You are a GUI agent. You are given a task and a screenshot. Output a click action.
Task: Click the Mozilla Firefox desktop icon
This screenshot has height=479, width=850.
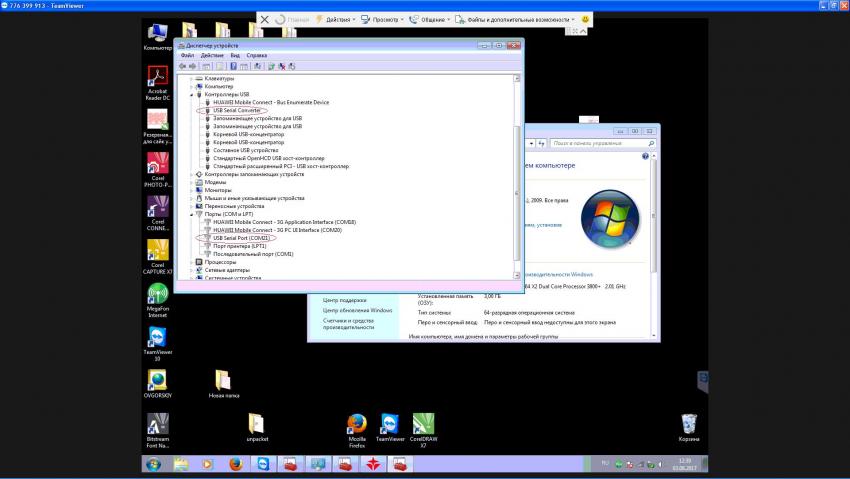[x=356, y=425]
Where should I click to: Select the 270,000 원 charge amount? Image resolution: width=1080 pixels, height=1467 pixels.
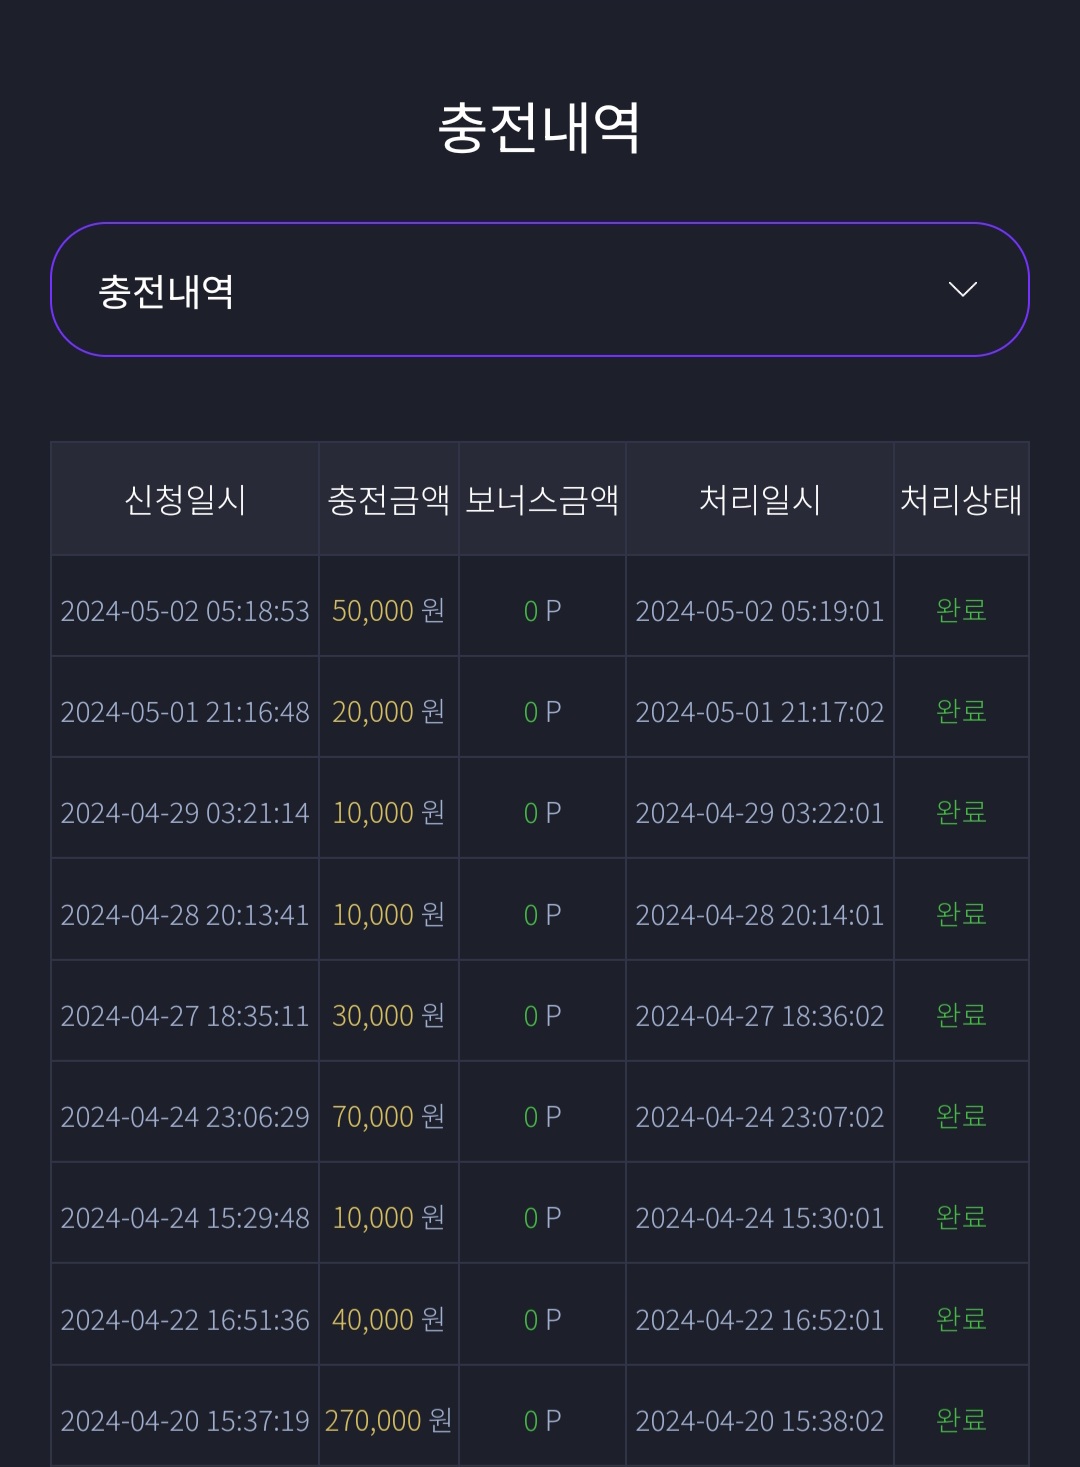pyautogui.click(x=389, y=1420)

- [Task instructions]
Render every line of the records as a JSON array of strings, one string per line, skipping blank lines and leaving the pictures out.

- [Answer to this exercise]
[
  "You are a GUI agent. You are given a task and a screenshot. Output a click action.",
  "Task: Click the Mozilla Firefox desktop icon",
  "This screenshot has height=479, width=850.",
  "[x=356, y=425]",
  "Where should I click to: Select the 270,000 원 charge amount? Image resolution: width=1080 pixels, height=1467 pixels.",
  "pyautogui.click(x=389, y=1420)"
]